● **Prompt 1**: In the knee replacement answer, what is the 10-year failure rate of the implant combination?
● **Prompt 2**: Please quote the knee replacement answer word for word, starting at "Answered by" and ending at "to be reviewed.".

:: Provided passage

Knee Replacements

(asked on 14th July 2025) - View Source

Question to the Department of Health and Social Care:

To ask the Secretary of State for Health and Social Care, what assessment he has made of the potential (a) financial and (b) clinical impact of the Zimmer Biomet NexGen Legacy Posterior Stabilized (LPS) knee replacement system on the NHS.


Answered by
Karin Smyth Portrait
Karin Smyth
Minister of State (Department of Health and Social Care)
This question was answered on 8th August 2025

The Medicines and Healthcare products Regulatory Agency (MHRA) issued a field safety notice (FSN) in December 2022 about some devices in the NexGen family of knee implants. The FSN was issued following notification by the National Joint Registry (NJR) Implant Scrutiny Committee in 2021.

The NexGen Stemmed Option Tibial Component was removed from the market because of that notice, although only use in combination with LPS Flex or LPS Flex GSF femoral components demonstrated higher revision rates, and only patients receiving the combination of devices were recommended to be reviewed.

As is standard with joint replacement FSNs, the NJR supplied hospitals with a list of all the patients who had this combination implant and were still alive and had not already had a revision procedure. This represented 9,125 cases from 102 hospitals. This all happened within 48 hours of the FSN being issued. For context, 11,965 of these were implanted if patients who had died or been revised were included.

In terms of the clinical impact, the NJR had first been asked to investigate use of high flex NexGen knees by a surgeon in 2014. Although the data did not meet the outlier threshold at that time, NJR did inform the MHRA because there appeared to be a particular mechanism of failure with these devices, namely tibial loosening. The MHRA followed its standard process of discussing the concerns with the manufacturer and the matter was closed since the data did not demonstrate a case to answer. NJR reported this again in 2021, by which time the data was more robust and the signal was stronger.

At the time for an implant to be rated 10A, which is a measure of implant success, according to the National Institute for Health and Care Excellence (NICE), a failure rate of 10% at 10 years was used. This has recently been changed to a failure rate of 5% at 10 years.

The failure rate of this implant combination at 10 years is 7%, which is still under the 10% threshold advocated by NICE. It is important that these patients remain under clinical and radiological review.

NJR has made no assessment of the financial impact of the NexGen family of knee implants.

::::
:: Provided records

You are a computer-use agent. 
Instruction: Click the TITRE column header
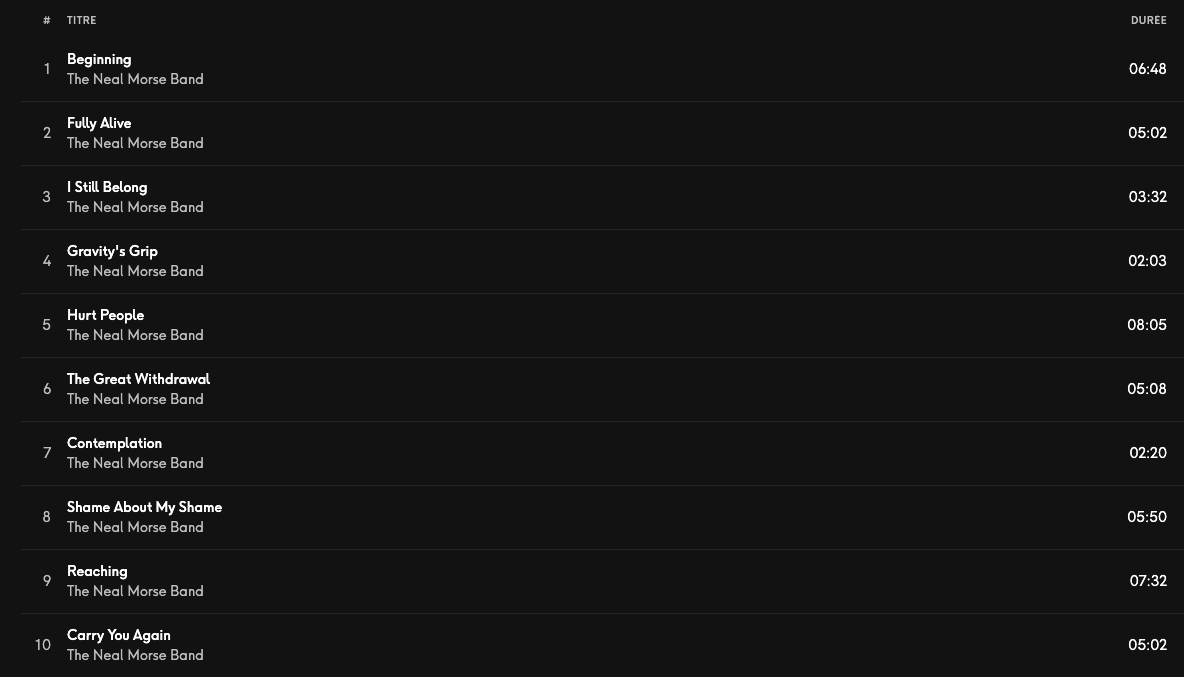pyautogui.click(x=82, y=20)
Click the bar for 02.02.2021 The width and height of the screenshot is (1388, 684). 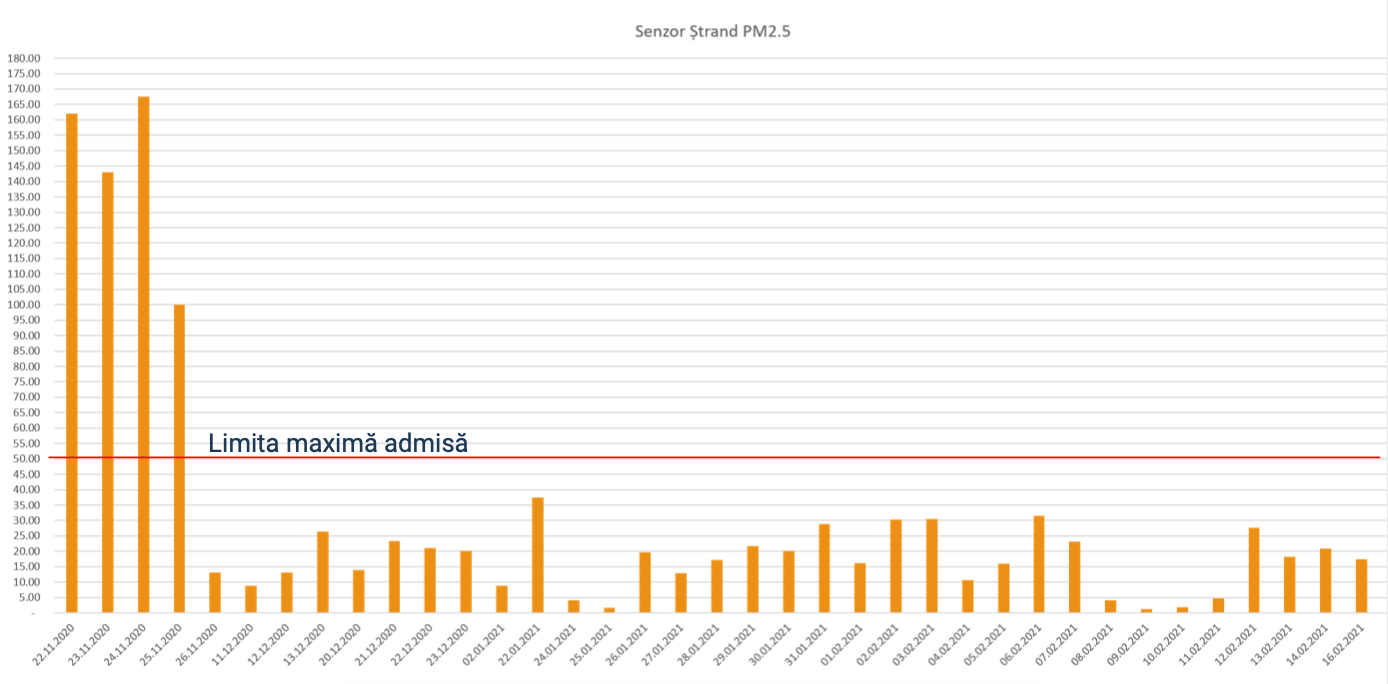pyautogui.click(x=896, y=566)
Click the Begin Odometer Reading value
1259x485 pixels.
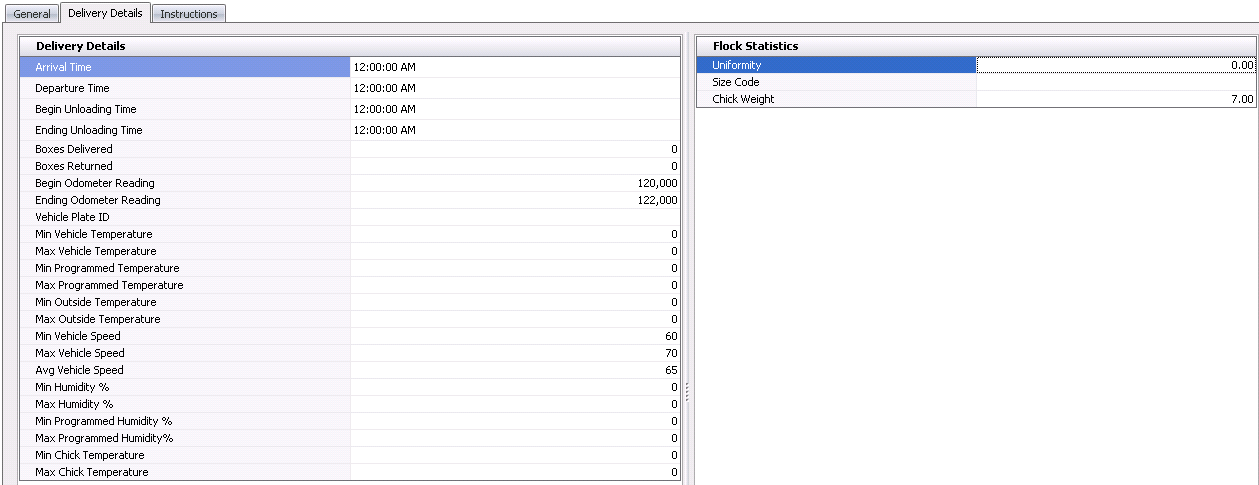click(x=514, y=183)
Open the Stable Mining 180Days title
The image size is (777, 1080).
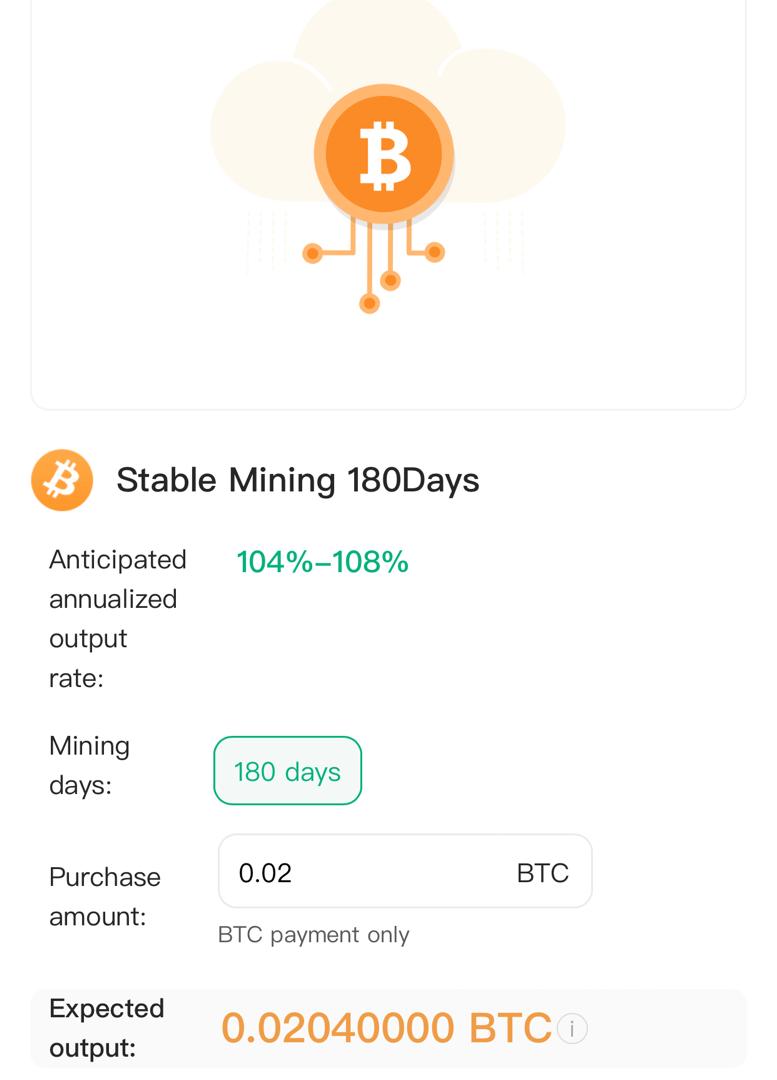(x=298, y=480)
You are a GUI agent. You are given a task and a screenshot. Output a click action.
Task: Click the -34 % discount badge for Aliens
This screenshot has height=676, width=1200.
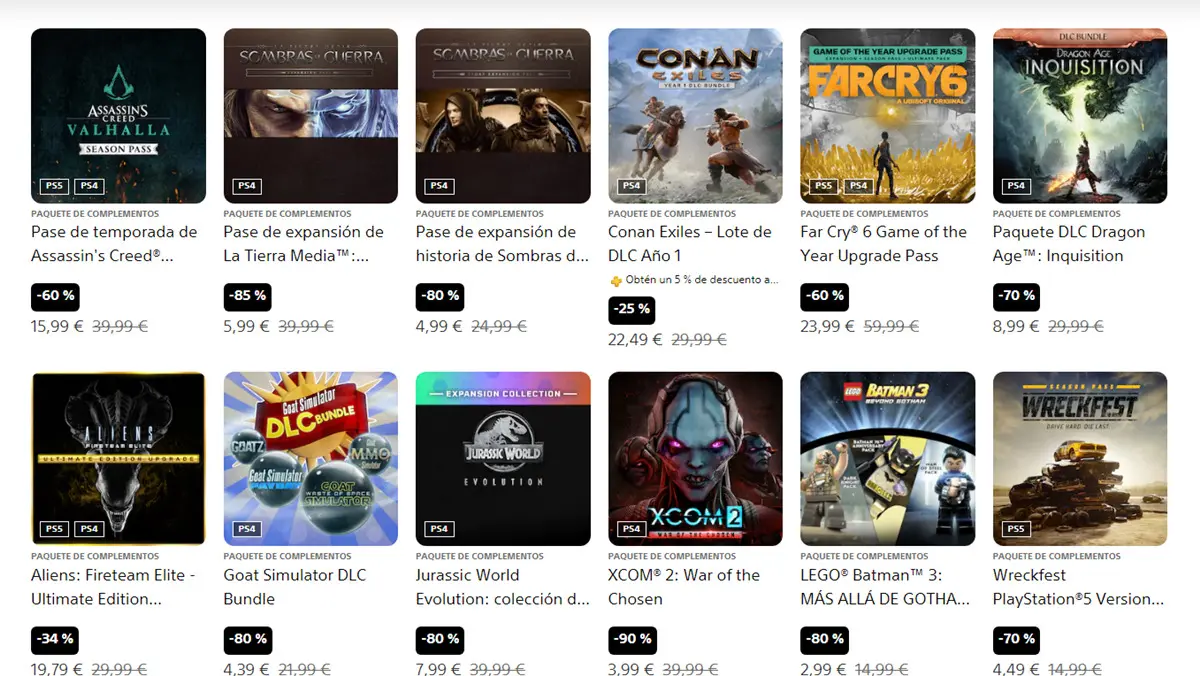[x=55, y=639]
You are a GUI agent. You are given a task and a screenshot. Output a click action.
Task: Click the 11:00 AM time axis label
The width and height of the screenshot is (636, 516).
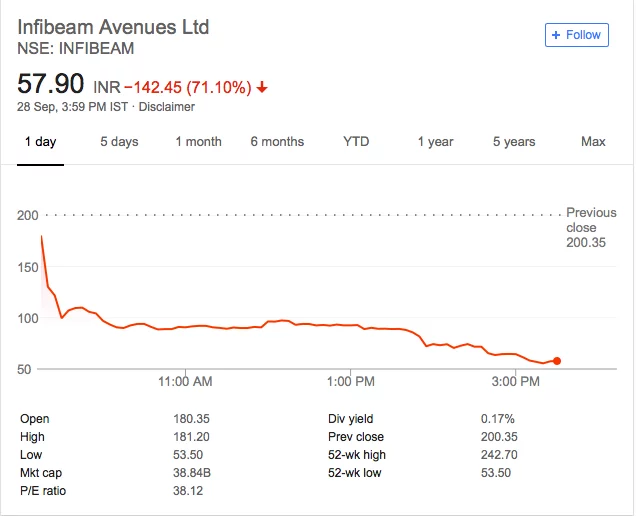pos(185,382)
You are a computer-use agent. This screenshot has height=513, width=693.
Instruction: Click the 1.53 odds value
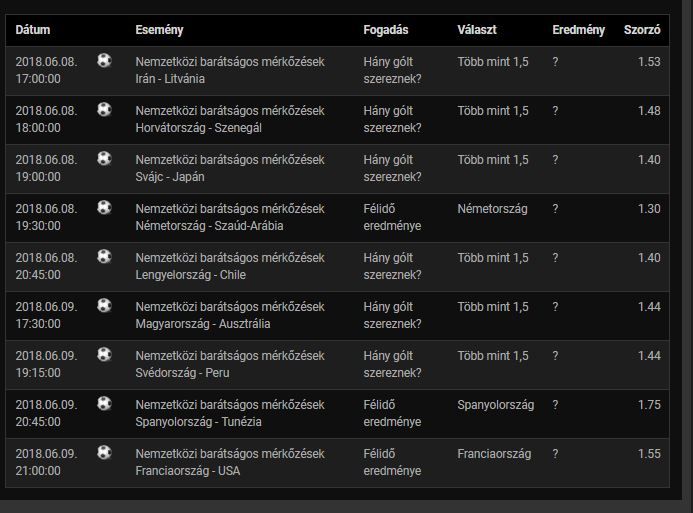pyautogui.click(x=648, y=62)
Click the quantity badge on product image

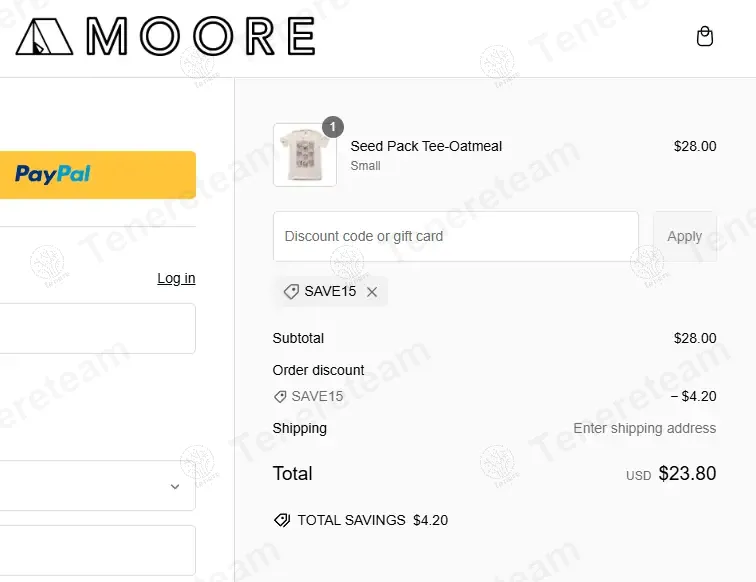pyautogui.click(x=333, y=127)
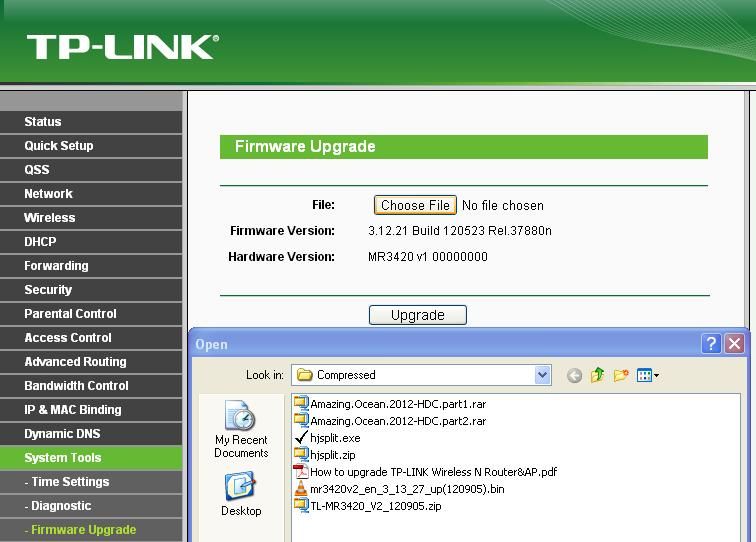Open the System Tools menu

(63, 458)
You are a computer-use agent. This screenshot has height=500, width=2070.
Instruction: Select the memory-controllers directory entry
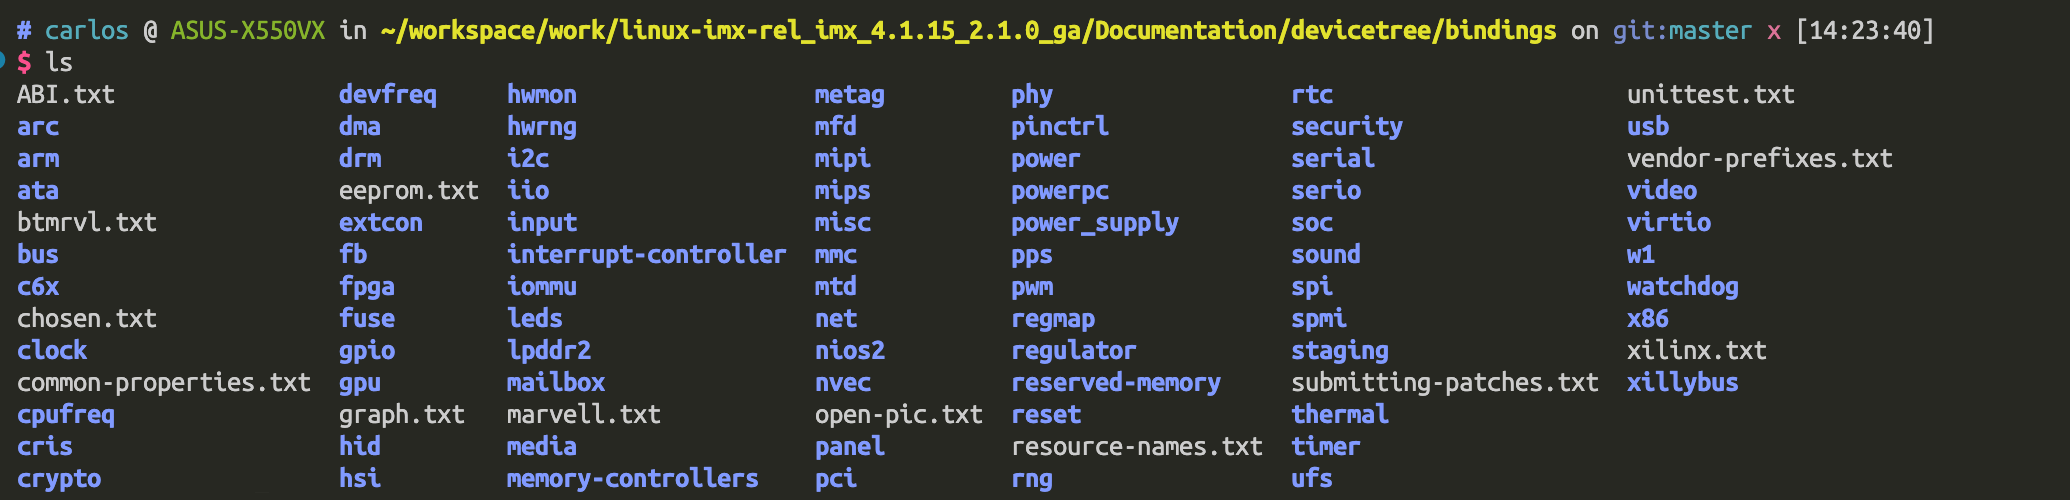coord(632,478)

::::

● **Problem solution 1**: 7%

● **Problem solution 2**:
Answered by
Karin Smyth Portrait
Karin Smyth
Minister of State (Department of Health and Social Care)
This question was answered on 8th August 2025

The Medicines and Healthcare products Regulatory Agency (MHRA) issued a field safety notice (FSN) in December 2022 about some devices in the NexGen family of knee implants. The FSN was issued following notification by the National Joint Registry (NJR) Implant Scrutiny Committee in 2021.

The NexGen Stemmed Option Tibial Component was removed from the market because of that notice, although only use in combination with LPS Flex or LPS Flex GSF femoral components demonstrated higher revision rates, and only patients receiving the combination of devices were recommended to be reviewed.